Hearing these evocative descriptions of so many books, I felt relieved of years of guilt for having loved the work of Daphne Du Maurier! Du Maurier, an English writer, had a long rich (in every way) career, beginning in the Thirties with the best seller Rebecca, and ending in 1968 with The House on the Strand, about time travel and LSD. I have read The Godfather many times, not because it is a great book, it’s not, but there is a narrative energy implicit in its pages that defies Derrida.
Though the Pickford Film Center lobby is not quite the confessional, still I offered up the greatest guilty pleasure of all: I had written a Beach Read. What Would Ginger Rogers Do, a light, literary confection, published last year in the UK by Buried River Press, an imprint of Robert Hale Ltd. Even the dust jacket, a feminine figure in a summer dress wearing a big hat (see above) all but shouts: Beach Read! Rom-Com! Get Out the White Wine!
Ironically, the story itself is about a bookish conflict, the mega-selling romances of an established middle aged writer, versus a gloomy-grim literary novel of rehab and suicide. The central character, Tosca Tonnino oversees Author Events at Carter &Co., a fictional bookshop in Friday Harbor. A new hire comes to the bookshop under mysterious circumstances. Ethan James, an East Coast import from a wealthy family, is attractive, secretive, sometimes surly, often blunt, occasionally witty, and fiercely competitive. Tosca finds him generally annoying until one snowy night when, thrown unexpectedly together, their romance blossoms. However, next day, Ethan makes clear, it was only a one night stand. Not long after, Tosca snags a terrific professional coup. Lucy Lamont—author of the mega-best-selling series of saccharine Shannonville novels—invites herself to do a reading at Carter &Co, June 12th. Tosca’s boss and colleagues are thrilled, but her glory is cut short. Ethan announces that his old school friend, Win Jefferies, author of Body Electric, a bleak literary bestseller, wants to come there too. June 12th. These two towering egotistical writers on the same stage?
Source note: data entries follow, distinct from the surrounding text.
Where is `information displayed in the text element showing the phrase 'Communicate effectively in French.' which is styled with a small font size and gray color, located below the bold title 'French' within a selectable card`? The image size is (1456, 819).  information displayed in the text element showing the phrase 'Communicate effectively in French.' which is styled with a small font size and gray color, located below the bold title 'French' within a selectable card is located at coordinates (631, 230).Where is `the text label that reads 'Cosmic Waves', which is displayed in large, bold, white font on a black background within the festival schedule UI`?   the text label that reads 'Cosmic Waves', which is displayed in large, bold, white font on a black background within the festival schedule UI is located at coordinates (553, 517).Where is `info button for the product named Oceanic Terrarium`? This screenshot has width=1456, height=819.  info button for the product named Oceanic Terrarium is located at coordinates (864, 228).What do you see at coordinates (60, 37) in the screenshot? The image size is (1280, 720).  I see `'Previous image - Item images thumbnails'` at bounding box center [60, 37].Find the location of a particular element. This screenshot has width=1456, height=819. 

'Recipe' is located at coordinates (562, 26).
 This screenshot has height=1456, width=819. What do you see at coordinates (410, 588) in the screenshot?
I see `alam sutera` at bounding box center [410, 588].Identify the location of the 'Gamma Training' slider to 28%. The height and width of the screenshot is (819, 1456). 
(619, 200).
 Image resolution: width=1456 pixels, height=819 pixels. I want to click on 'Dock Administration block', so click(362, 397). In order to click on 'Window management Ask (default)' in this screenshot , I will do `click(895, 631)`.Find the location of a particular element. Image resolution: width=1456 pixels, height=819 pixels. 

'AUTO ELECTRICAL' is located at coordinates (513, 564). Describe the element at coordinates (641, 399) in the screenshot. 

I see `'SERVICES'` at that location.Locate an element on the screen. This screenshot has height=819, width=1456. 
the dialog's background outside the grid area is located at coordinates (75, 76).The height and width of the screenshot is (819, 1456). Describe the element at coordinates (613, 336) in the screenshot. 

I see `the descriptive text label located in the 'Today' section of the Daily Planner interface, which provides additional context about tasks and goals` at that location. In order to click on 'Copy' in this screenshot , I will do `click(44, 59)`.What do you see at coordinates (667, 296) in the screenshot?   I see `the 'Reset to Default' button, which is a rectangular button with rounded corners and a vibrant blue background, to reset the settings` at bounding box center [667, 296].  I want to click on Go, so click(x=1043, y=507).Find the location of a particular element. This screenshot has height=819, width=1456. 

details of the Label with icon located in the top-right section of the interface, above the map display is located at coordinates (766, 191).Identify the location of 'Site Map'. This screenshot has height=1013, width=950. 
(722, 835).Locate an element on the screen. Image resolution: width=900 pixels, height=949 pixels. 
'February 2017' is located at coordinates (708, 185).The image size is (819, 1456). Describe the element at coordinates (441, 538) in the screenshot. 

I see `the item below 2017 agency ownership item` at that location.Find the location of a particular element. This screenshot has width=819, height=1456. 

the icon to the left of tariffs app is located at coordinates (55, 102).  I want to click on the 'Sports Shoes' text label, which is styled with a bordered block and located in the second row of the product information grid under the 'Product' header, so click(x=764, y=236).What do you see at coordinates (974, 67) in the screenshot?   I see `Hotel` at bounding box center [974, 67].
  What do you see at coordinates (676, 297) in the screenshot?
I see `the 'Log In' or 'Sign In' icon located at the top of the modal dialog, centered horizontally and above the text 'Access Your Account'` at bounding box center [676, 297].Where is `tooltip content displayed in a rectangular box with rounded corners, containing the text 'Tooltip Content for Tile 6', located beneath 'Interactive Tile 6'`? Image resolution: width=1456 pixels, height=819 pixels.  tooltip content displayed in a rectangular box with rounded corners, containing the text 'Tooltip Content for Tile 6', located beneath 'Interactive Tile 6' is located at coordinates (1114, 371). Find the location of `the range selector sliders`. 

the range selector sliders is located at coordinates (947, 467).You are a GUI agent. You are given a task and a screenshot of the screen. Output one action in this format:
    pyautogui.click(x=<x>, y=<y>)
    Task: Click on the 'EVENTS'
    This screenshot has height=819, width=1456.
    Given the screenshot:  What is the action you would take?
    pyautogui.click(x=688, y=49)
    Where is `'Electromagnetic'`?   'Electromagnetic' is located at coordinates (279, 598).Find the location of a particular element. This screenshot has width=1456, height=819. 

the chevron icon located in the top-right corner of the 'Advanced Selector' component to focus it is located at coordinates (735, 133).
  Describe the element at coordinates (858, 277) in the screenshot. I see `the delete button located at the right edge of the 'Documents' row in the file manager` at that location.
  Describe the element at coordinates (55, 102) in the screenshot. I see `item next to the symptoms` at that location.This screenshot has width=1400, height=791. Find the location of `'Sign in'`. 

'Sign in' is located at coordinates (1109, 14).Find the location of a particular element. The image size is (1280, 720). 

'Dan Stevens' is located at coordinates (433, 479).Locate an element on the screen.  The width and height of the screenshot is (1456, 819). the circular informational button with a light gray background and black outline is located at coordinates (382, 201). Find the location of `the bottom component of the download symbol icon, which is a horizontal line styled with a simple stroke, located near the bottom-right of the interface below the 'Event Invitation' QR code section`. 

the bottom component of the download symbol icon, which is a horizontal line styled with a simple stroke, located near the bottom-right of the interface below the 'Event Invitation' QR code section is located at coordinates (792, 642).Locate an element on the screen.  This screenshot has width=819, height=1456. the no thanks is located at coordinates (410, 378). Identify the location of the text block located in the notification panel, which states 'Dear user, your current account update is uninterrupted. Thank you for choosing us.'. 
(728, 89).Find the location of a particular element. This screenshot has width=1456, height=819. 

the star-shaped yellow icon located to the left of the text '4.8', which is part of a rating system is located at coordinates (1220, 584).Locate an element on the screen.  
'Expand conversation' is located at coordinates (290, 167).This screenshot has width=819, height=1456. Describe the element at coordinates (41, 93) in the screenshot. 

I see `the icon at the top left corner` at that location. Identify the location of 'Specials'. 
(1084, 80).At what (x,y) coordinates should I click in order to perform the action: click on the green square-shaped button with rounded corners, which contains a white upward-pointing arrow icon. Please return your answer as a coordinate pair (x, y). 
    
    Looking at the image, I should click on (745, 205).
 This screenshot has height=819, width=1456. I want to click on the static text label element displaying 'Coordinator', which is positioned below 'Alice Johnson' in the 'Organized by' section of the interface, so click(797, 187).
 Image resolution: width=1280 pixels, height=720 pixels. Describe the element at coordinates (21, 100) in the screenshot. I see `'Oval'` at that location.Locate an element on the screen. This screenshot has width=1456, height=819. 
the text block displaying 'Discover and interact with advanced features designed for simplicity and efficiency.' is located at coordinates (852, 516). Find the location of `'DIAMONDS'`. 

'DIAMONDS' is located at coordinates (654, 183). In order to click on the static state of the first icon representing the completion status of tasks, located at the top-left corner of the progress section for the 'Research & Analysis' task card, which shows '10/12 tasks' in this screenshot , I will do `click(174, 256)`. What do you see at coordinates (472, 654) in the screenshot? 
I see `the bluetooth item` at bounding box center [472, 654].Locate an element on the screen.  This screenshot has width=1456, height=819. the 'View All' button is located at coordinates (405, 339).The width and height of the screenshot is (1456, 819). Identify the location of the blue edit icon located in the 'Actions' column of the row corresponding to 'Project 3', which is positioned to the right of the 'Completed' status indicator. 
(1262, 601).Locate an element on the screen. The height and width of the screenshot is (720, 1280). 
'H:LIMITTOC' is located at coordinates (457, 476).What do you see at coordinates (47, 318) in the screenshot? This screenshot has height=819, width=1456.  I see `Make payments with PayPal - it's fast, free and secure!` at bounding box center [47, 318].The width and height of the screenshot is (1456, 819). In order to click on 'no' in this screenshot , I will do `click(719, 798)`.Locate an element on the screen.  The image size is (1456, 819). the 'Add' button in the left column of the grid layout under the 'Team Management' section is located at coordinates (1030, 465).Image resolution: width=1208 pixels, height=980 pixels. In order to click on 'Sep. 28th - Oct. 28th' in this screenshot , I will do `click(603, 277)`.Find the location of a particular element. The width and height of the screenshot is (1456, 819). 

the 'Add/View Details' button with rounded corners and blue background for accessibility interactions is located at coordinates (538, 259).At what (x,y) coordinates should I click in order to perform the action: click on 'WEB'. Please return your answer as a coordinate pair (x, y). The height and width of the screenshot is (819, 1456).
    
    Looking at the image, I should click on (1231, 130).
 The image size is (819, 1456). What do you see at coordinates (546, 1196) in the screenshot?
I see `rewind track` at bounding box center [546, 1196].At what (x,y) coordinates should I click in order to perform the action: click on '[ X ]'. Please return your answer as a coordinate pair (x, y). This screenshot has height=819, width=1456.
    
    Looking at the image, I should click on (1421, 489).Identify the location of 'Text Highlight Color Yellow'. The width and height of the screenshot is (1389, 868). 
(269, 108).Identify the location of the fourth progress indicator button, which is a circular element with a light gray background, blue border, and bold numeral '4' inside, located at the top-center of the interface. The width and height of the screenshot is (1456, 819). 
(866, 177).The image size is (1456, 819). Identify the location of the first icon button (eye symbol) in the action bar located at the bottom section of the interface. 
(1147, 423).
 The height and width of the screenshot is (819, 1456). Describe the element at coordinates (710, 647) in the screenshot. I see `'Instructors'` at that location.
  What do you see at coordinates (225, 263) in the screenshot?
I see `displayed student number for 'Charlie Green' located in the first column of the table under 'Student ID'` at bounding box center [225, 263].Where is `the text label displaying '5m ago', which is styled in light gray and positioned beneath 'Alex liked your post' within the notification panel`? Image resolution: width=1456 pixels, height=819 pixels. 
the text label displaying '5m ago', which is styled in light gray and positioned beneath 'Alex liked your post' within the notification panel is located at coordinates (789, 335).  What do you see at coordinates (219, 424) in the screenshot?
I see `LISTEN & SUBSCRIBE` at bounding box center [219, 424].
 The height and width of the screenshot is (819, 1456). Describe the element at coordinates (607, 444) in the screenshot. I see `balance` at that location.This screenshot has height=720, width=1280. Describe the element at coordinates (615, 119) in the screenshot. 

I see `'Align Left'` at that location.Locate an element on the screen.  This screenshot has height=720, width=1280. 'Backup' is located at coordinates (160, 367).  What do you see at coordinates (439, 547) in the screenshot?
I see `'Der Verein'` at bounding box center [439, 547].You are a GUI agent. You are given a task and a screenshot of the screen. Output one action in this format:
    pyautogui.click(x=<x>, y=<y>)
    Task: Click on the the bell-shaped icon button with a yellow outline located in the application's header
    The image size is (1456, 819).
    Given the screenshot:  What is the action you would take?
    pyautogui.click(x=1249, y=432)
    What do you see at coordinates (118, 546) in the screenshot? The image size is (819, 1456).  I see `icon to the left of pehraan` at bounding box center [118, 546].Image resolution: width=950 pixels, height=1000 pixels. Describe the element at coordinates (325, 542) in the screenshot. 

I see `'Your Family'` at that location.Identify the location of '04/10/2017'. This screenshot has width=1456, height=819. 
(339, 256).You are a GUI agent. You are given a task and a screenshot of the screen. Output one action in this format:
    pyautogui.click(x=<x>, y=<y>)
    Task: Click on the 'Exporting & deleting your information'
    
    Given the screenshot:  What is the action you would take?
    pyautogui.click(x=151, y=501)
Unthinkable! The day of reckoning approaches.
Though Ginger Rogers is an eclair of a novel, I did not toss it off in a few months. On the contrary, I worked on it off and on for ten years, trying out in different forms, story, novella, novel, back to novella, return to novel. Moreover I have vast affection for it. I published it as Caitlin Raynes since the first person narrator, Tosca, is a woman about thirty; I thought my own name would undercut the narrator.
Of my three books with Robert Hale Ltd. What Would Ginger Rogers Do is the only one available in the States. Distributed, rather than published, it has languished. It needs a beach. The pages beg to be stained with SPF 50. I recommend it.